§ **Information**:
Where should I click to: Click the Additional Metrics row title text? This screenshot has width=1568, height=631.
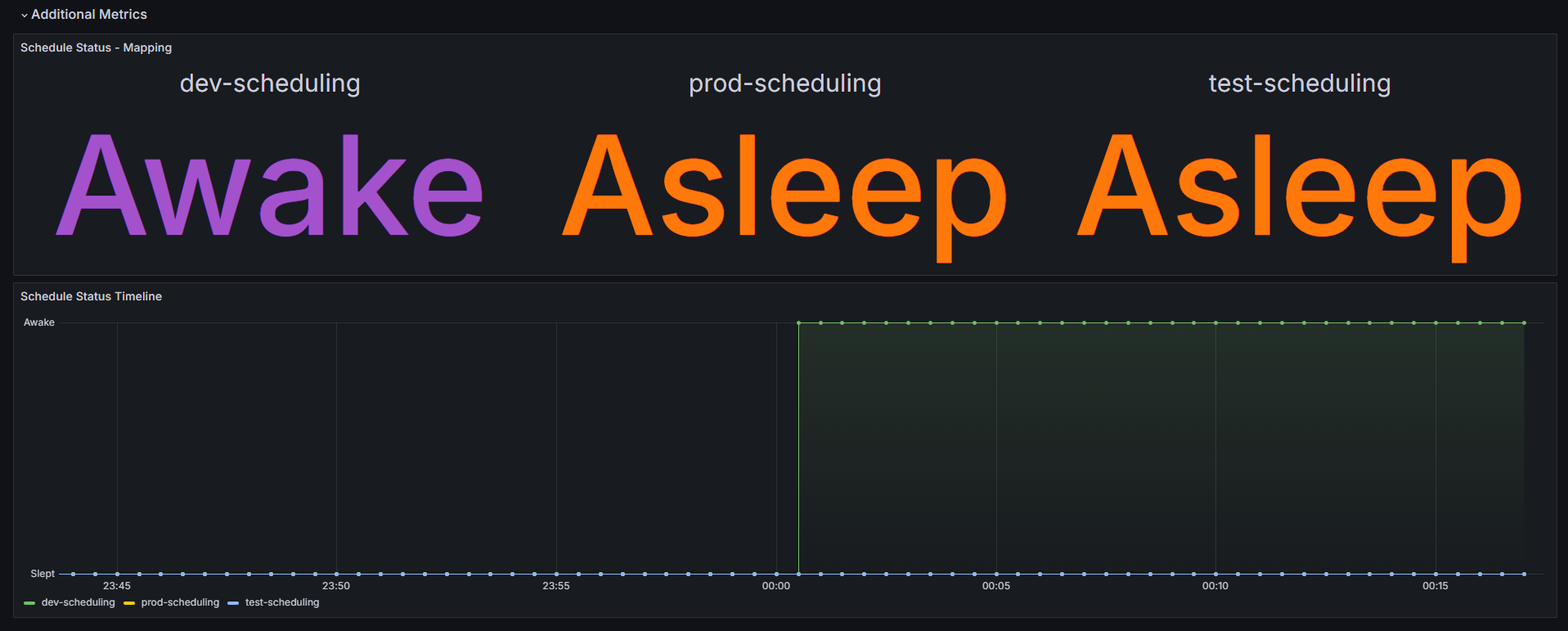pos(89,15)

--

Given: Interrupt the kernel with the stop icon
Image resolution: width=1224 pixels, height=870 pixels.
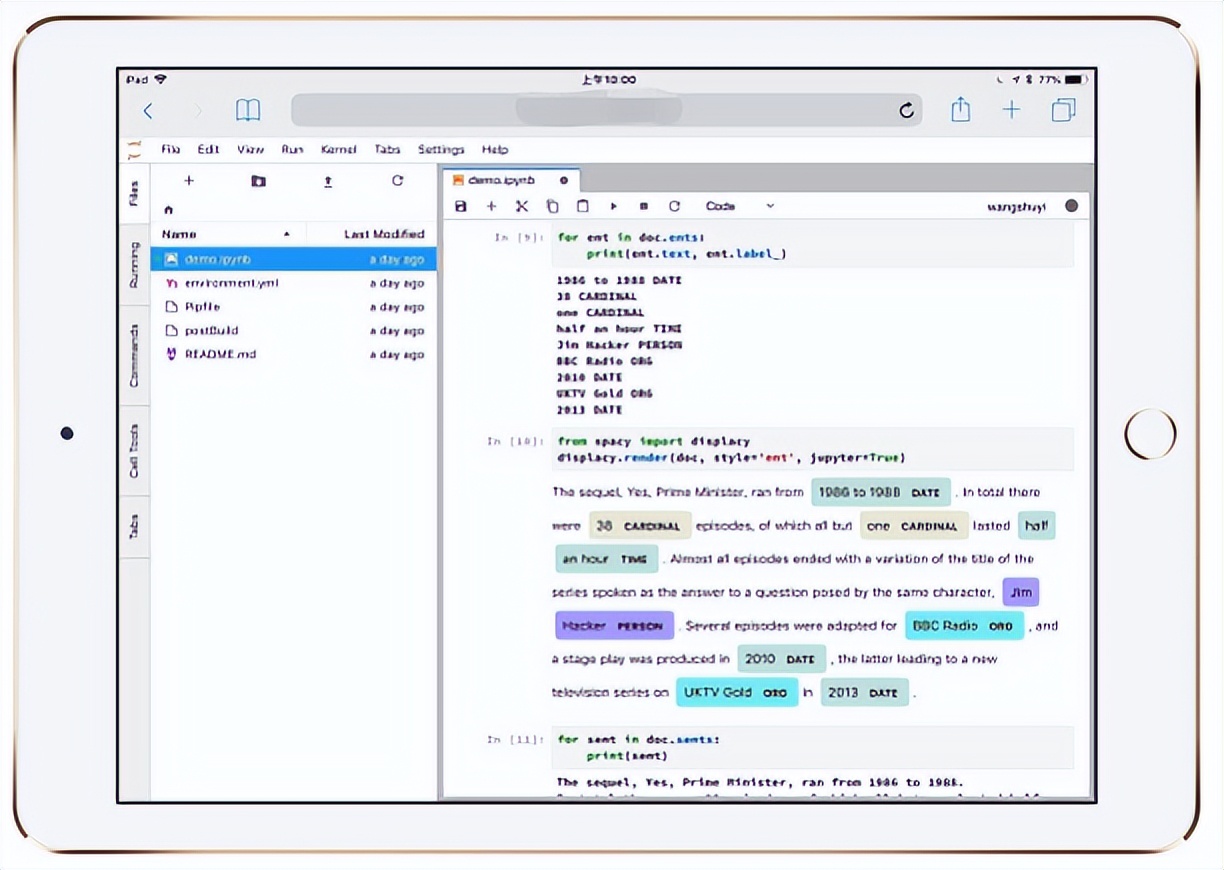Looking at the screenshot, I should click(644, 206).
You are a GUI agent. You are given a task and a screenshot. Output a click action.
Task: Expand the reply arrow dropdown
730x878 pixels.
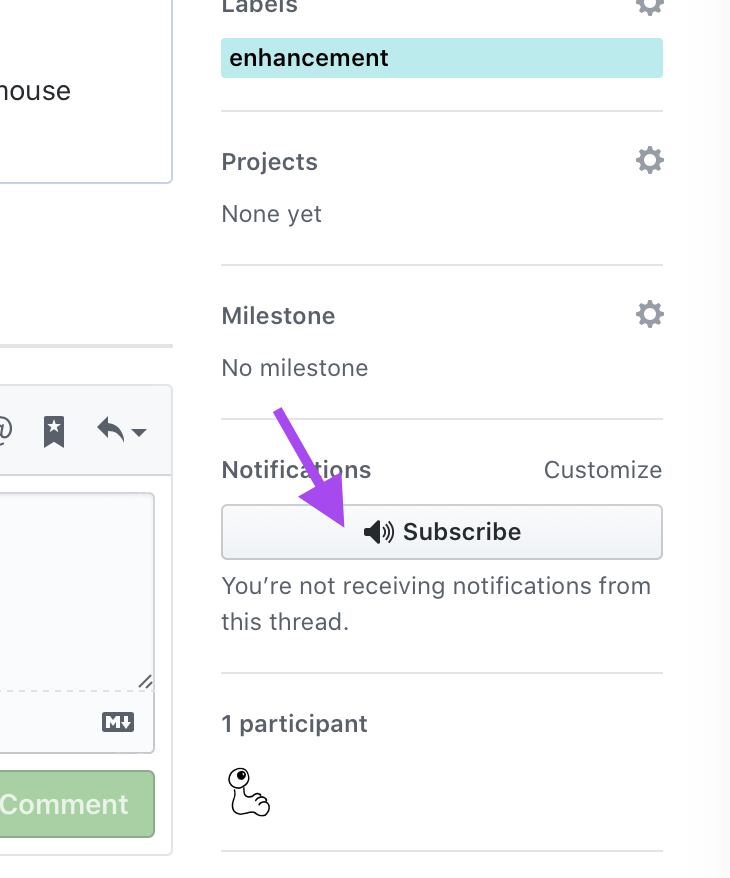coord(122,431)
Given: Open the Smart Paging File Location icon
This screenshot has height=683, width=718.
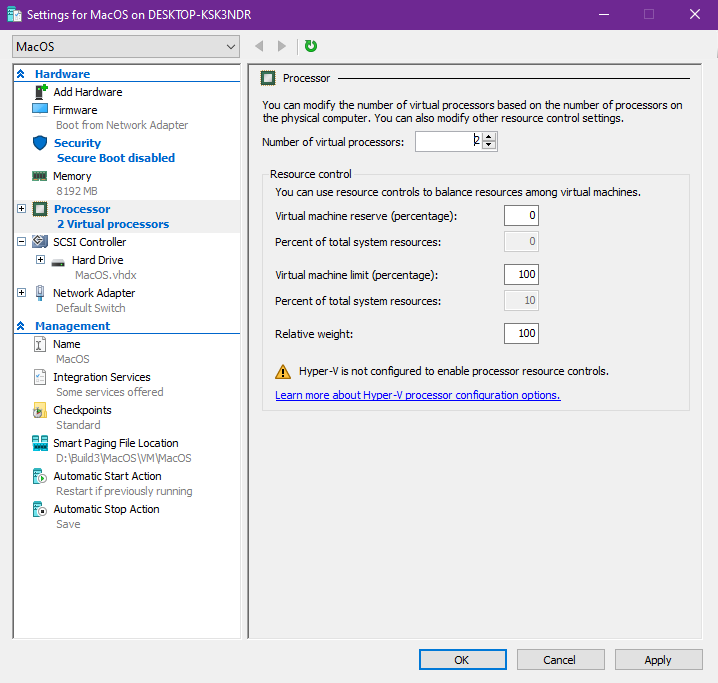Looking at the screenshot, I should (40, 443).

...

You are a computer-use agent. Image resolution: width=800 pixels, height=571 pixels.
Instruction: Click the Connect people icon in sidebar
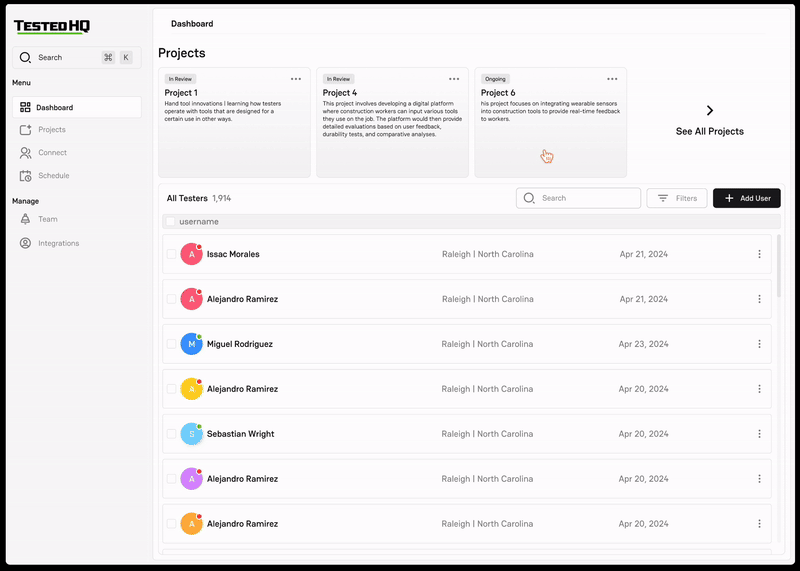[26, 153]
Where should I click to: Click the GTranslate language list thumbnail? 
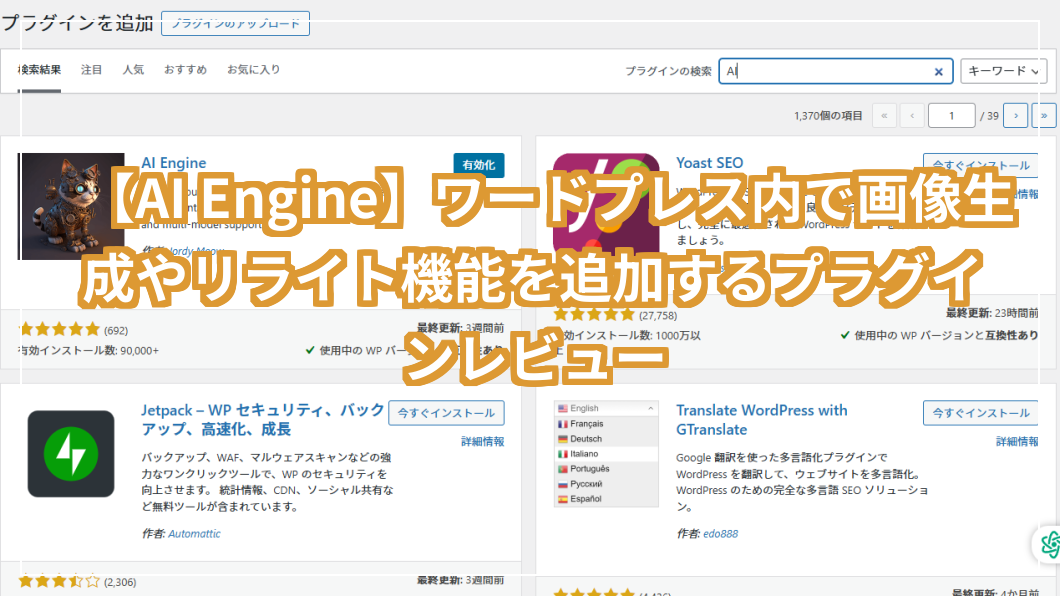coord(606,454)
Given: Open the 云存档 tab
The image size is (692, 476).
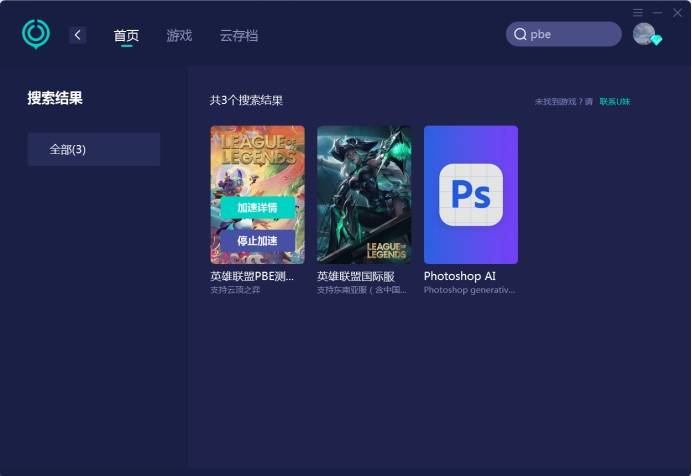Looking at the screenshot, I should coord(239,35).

§ **Exercise instructions**: Where a line of the entries contains "Open", report that line.

§ **Solution for this exercise**:
Given: Open the Smart Paging File Location icon
Given: Open the 云存档 tab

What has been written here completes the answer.